WHAT NEEDS TO BE DONE: Could you give again, word for word, the rows from the line with "Given: Click the Forgotten Soul name text" up to and including the line with "Looking at the", leaving the pictures out of your answer?

SUPPLIED MATERIAL:
[START]

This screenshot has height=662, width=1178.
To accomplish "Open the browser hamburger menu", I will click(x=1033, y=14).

[END]
[START]

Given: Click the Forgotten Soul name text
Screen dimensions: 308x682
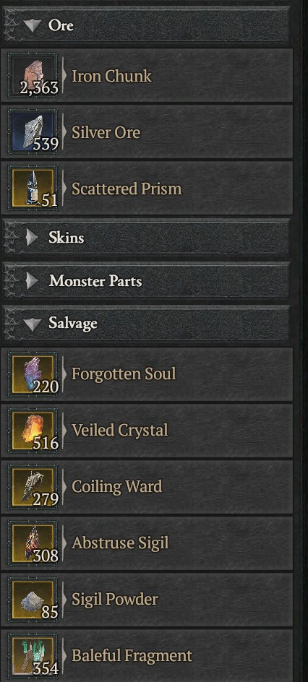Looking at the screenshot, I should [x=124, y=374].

[END]

WORKED SOLUTION:
Given: Click the Forgotten Soul name text
Screen dimensions: 308x682
Looking at the screenshot, I should [x=124, y=374].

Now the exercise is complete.